PETUNJUK TUGAS: Tuliskan semua baris materi di bawah ini sebagai daftar bernomor, dengan baris kosong dilewati.
━━━ DATA MASUKAN ━━━
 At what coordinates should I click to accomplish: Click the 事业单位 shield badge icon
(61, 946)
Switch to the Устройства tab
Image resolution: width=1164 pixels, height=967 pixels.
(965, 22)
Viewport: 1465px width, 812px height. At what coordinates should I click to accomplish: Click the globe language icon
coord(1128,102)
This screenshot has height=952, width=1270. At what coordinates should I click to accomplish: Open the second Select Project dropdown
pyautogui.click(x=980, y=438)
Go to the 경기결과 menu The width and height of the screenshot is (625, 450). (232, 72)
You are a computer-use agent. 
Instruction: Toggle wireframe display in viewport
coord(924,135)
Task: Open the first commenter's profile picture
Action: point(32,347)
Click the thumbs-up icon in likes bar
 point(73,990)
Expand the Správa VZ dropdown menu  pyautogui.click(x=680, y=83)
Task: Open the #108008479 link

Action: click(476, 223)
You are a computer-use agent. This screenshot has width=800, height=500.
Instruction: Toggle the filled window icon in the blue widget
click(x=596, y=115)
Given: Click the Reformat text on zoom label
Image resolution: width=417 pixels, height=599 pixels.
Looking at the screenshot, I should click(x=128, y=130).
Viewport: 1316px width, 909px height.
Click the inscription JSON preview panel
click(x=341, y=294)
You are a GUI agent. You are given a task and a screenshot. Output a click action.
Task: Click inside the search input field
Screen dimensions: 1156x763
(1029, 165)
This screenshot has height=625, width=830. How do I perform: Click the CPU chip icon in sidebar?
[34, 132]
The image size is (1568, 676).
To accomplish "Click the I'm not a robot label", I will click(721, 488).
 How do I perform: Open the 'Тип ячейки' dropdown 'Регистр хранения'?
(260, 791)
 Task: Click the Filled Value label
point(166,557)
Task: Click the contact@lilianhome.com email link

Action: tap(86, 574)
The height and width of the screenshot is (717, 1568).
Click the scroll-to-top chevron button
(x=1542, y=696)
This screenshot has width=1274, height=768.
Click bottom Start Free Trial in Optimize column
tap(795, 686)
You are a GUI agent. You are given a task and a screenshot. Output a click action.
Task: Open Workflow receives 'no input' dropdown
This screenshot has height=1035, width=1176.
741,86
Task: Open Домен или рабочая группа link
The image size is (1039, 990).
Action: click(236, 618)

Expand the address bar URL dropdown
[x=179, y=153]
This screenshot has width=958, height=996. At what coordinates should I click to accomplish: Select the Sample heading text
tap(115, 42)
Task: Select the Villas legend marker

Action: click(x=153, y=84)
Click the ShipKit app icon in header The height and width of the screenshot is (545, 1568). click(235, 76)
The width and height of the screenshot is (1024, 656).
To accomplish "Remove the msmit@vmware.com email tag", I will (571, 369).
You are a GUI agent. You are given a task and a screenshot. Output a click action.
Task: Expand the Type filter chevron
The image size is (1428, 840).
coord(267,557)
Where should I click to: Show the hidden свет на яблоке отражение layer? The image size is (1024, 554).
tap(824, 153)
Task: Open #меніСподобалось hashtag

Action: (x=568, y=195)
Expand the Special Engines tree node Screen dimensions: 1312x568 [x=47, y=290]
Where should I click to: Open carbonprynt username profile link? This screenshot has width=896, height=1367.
━━━
JAWABAN LATIHAN:
1.  At what coordinates should I click to accomplish: Click the 事业单位 shield badge icon
2. (61, 946)
3. Switch to the Устройства tab
4. Image resolution: width=1164 pixels, height=967 pixels.
5. (965, 22)
6. Viewport: 1465px width, 812px height. At what coordinates should I click to accomplish: Click the globe language icon
7. coord(1128,102)
8. This screenshot has height=952, width=1270. At what coordinates should I click to accomplish: Open the second Select Project dropdown
9. pyautogui.click(x=980, y=438)
10. Go to the 경기결과 menu The width and height of the screenshot is (625, 450). (232, 72)
11. You are a computer-use agent. 
12. Instruction: Toggle wireframe display in viewport
13. coord(924,135)
14. Task: Open the first commenter's profile picture
15. Action: point(32,347)
16. Click the thumbs-up icon in likes bar
17.  point(73,990)
18. Expand the Správa VZ dropdown menu  pyautogui.click(x=680, y=83)
19. Task: Open the #108008479 link
20. Action: click(476, 223)
21. You are a computer-use agent. This screenshot has width=800, height=500.
22. Instruction: Toggle the filled window icon in the blue widget
23. click(x=596, y=115)
24. Given: Click the Reformat text on zoom label
25. Image resolution: width=417 pixels, height=599 pixels.
26. Looking at the screenshot, I should click(x=128, y=130).
27. Viewport: 1316px width, 909px height.
28. Click the inscription JSON preview panel
29. click(x=341, y=294)
30. You are a GUI agent. You are given a task and a screenshot. Output a click action.
31. Task: Click inside the search input field
32. Screen dimensions: 1156x763
33. (1029, 165)
34. This screenshot has height=625, width=830. How do I perform: Click the CPU chip icon in sidebar?
35. [34, 132]
36. The image size is (1568, 676).
37. To accomplish "Click the I'm not a robot label", I will click(721, 488).
38.  How do I perform: Open the 'Тип ячейки' dropdown 'Регистр хранения'?
39. (260, 791)
40.  Task: Click the Filled Value label
41. point(166,557)
42. Task: Click the contact@lilianhome.com email link
43. Action: tap(86, 574)
44. The height and width of the screenshot is (717, 1568).
45. Click the scroll-to-top chevron button
46. (x=1542, y=696)
47. This screenshot has width=1274, height=768.
48. Click bottom Start Free Trial in Optimize column
49. tap(795, 686)
50. You are a GUI agent. You are given a task and a screenshot. Output a click action.
51. Task: Open Workflow receives 'no input' dropdown
52. This screenshot has height=1035, width=1176.
53. 741,86
54. Task: Open Домен или рабочая группа link
55. The image size is (1039, 990).
56. Action: click(236, 618)
57. Expand the address bar URL dropdown
58. [x=179, y=153]
59. This screenshot has width=958, height=996. At what coordinates should I click to accomplish: Select the Sample heading text
60. tap(115, 42)
61. Task: Select the Villas legend marker
62. Action: click(x=153, y=84)
63. Click the ShipKit app icon in header The height and width of the screenshot is (545, 1568). click(235, 76)
64. The width and height of the screenshot is (1024, 656).
65. To accomplish "Remove the msmit@vmware.com email tag", I will (571, 369).
66. You are a GUI agent. You are given a task and a screenshot. Output a click action.
67. Task: Expand the Type filter chevron
68. The image size is (1428, 840).
69. coord(267,557)
70. Where should I click to: Show the hidden свет на яблоке отражение layer? The image size is (1024, 554).
71. tap(824, 153)
72. Task: Open #меніСподобалось hashtag
73. Action: (x=568, y=195)
74. Expand the Special Engines tree node Screen dimensions: 1312x568 [x=47, y=290]
75. Where should I click to: Open carbonprynt username profile link? This screenshot has width=896, height=1367.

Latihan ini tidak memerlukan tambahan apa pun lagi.